▶ _Record extracts_:
________
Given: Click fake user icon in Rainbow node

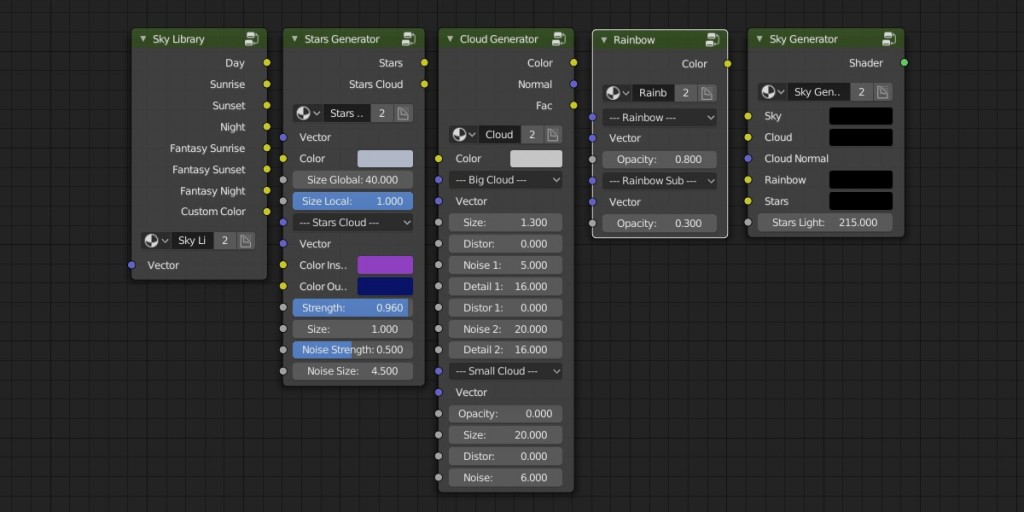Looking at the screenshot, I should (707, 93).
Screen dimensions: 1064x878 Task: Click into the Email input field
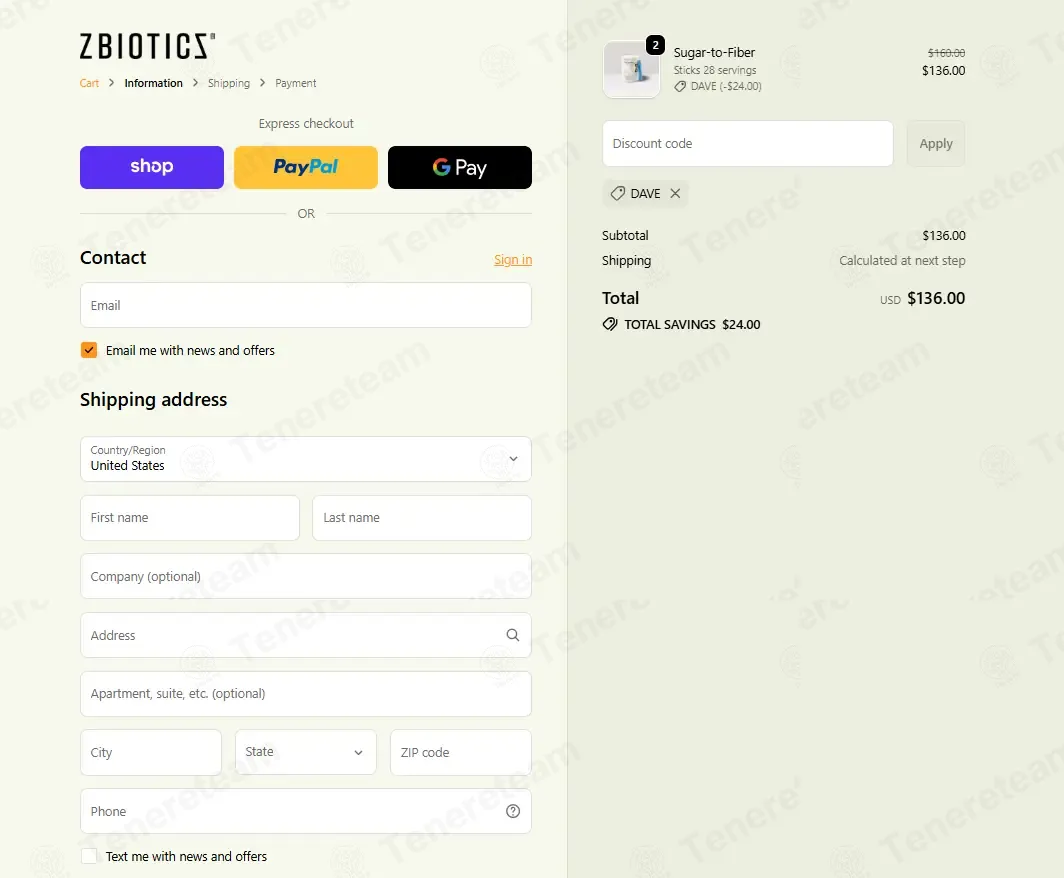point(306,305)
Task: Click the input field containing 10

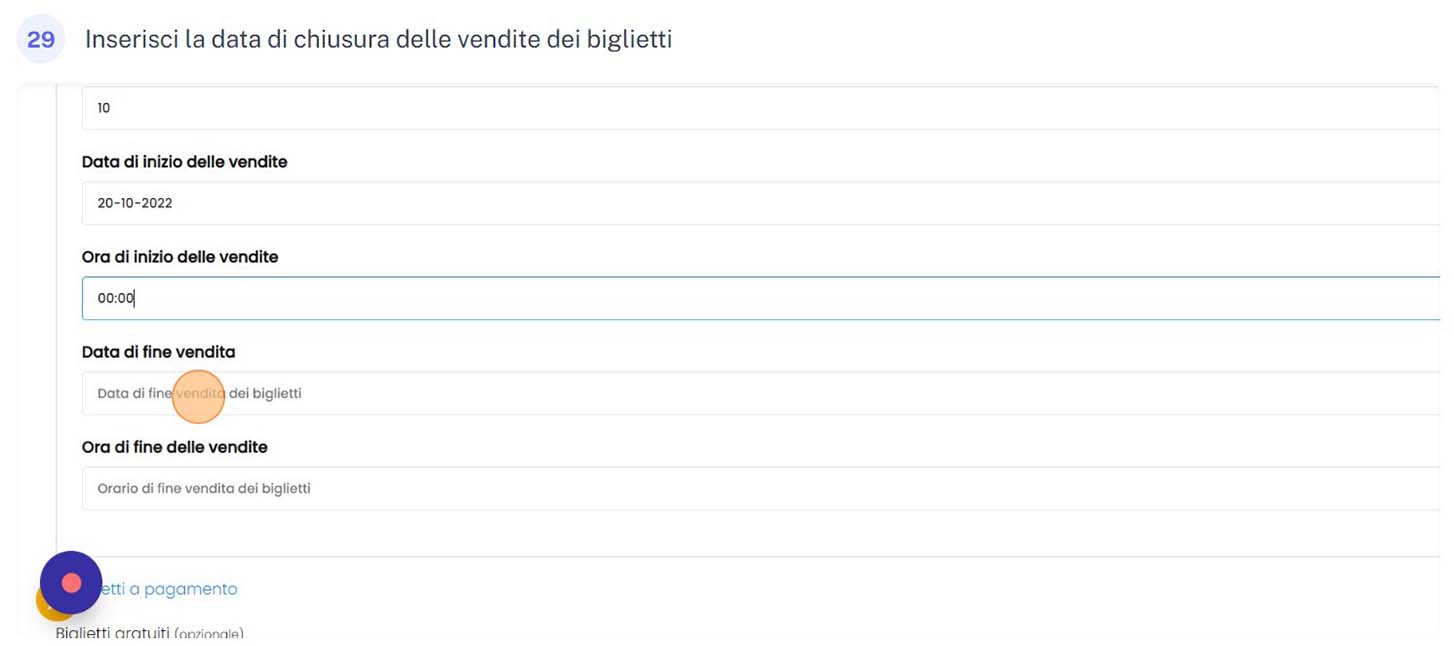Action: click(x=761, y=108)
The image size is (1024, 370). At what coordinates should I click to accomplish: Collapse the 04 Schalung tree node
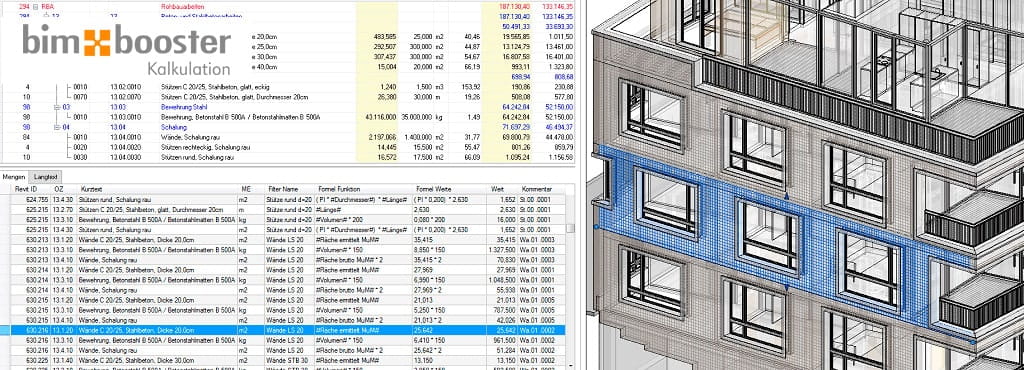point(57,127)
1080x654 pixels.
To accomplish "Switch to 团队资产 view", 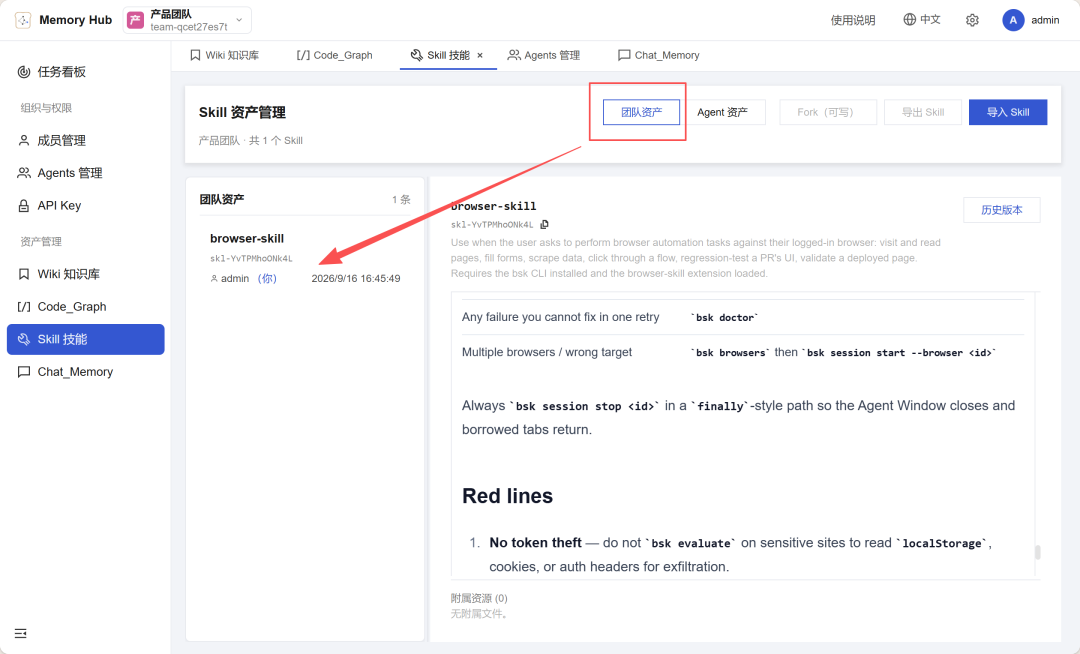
________
▶ _The request_:
Rewrite all of the items above, changing every "input field" to "text box" and leaving everything else as is. Don't include the pictures.

▶ _Problem solution_:
Given: Click fake user icon in Rainbow node

Looking at the screenshot, I should (707, 93).
Screen dimensions: 1064x878 Task: Click into the Email text box
point(306,305)
Task: Click the text box containing 10

Action: click(x=761, y=108)
The image size is (1024, 370). At what coordinates should I click to accomplish: Collapse the 04 Schalung tree node
point(57,127)
1080x654 pixels.
To accomplish "Switch to 团队资产 view", 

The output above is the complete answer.